Mehrere tausend Euro musste ein 51-Jähriger am Dienstag nach einer Kontrolle auf der A8 bei Gruibingen bezahlen.

Polizei stoppt Lkw auf A8 bei Gruibingen: Fahrer hielt Ruhezeiten nicht ein

Gegen 10.30 Uhr entdeckte die Polizeistreife den Sattelzug auf der Autobahn in Richtung München. Der 51-jährige Fahrer benutzte sein Mobiltelefon. Bei der anschließenden Kontrolle stellten die Beamten fest, dass der Fahrer erheblich gegen seine Lenk- und Ruhezeiten verstoßen hatte. Hierfür musste er sofort eine Strafe von 2.000 Euro bezahlen.

Bei der weiteren Kontrolle ergaben sich Hinweise auf eine Verkehrsunsicherheit des Gespanns. Ein Sachverständiger stellte an der Zugmaschine erheblich Mängel an der Bremsanlage und Beleuchtung fest. Auch der Auflieger war in einem verkehrsunsicheren Zustand. Nicht funktionierende Bremsen und der Umstand, dass der Auflieger nicht zugelassen war, führten dazu, dass der Sattelzug direkt aus dem Verkehr gezogen wurde. Für diese Verstöße musste der Fahrer eine weitere Sicherheitsleistung von 3.000 Euro hinterlegen.

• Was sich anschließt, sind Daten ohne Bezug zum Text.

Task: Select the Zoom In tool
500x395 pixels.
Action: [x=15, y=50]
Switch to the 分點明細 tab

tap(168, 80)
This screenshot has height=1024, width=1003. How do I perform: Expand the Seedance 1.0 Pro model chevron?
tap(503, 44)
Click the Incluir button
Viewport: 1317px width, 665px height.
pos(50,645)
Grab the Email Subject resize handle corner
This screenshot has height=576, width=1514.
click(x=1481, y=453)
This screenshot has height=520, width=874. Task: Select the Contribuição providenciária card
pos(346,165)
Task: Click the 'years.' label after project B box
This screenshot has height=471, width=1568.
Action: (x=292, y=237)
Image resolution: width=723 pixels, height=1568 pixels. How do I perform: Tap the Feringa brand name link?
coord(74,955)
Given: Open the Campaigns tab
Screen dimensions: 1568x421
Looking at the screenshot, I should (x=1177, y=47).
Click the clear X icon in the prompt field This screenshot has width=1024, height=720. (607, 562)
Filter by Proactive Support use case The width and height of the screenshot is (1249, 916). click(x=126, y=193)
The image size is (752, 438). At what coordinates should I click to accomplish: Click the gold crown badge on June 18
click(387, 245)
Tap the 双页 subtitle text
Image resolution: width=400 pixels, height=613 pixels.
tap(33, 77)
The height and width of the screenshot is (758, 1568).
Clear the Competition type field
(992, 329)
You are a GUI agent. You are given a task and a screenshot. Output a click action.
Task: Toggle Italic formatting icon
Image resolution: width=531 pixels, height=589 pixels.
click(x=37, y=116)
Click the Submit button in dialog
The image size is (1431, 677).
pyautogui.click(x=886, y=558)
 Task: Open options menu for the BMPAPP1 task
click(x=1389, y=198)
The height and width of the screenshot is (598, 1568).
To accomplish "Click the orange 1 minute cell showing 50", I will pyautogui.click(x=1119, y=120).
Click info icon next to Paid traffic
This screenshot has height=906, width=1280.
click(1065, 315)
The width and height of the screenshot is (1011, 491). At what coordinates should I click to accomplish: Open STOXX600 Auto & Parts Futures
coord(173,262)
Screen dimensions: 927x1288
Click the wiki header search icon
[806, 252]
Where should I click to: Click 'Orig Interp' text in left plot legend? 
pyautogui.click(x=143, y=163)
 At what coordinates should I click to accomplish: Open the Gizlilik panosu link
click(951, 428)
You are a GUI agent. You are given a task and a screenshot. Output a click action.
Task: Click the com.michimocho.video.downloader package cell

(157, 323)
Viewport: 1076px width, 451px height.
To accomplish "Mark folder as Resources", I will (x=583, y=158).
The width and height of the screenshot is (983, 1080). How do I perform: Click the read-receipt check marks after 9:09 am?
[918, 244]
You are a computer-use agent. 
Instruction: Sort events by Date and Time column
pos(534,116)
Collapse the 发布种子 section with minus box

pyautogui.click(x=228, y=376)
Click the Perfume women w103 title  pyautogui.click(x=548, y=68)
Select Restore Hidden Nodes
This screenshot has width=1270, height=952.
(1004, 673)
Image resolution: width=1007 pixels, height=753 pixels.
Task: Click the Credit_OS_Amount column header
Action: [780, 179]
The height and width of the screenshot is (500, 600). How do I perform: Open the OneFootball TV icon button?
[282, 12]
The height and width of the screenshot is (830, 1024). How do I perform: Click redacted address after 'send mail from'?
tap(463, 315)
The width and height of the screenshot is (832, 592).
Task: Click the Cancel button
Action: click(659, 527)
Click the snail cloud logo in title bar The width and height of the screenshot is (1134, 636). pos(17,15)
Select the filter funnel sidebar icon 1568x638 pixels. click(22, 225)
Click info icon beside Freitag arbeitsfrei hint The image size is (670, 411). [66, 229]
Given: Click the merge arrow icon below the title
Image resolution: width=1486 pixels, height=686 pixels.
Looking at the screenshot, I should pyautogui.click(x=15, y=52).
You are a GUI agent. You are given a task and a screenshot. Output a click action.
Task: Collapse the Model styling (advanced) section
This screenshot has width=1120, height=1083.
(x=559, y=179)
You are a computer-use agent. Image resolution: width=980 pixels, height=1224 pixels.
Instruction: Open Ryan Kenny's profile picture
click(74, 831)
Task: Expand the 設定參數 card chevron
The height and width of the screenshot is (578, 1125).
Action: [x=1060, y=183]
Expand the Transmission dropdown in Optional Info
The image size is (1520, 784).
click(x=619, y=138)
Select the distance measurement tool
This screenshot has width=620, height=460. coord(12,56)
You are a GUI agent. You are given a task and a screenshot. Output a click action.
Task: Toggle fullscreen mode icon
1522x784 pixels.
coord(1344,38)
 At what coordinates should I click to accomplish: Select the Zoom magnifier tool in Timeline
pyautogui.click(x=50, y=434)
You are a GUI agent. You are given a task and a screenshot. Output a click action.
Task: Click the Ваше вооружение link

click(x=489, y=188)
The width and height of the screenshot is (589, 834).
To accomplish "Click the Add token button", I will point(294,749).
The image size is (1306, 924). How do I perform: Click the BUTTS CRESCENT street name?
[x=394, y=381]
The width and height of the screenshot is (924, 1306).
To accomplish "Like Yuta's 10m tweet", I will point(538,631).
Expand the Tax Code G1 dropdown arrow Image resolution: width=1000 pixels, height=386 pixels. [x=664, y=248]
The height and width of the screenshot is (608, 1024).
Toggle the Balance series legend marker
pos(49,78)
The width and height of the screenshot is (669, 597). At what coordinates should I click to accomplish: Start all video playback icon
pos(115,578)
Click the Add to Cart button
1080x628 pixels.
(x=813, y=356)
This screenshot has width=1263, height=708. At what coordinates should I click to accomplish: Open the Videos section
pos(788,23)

Spedition hat Schulden bei Bundesamt

Obendrein stellten Beamte des Zolls fest, dass die Spedition des Sattelzuges noch Schulden in Höhe von etwa 16.000 Euro beim Bundesamt für Güterverkehr hat. Der 51-Jährige darf seine Fahrt nun erst fortsetzen, wenn sein Sattelzug und Auflieger repariert sind und die 19.000 Euro bezahlt sind.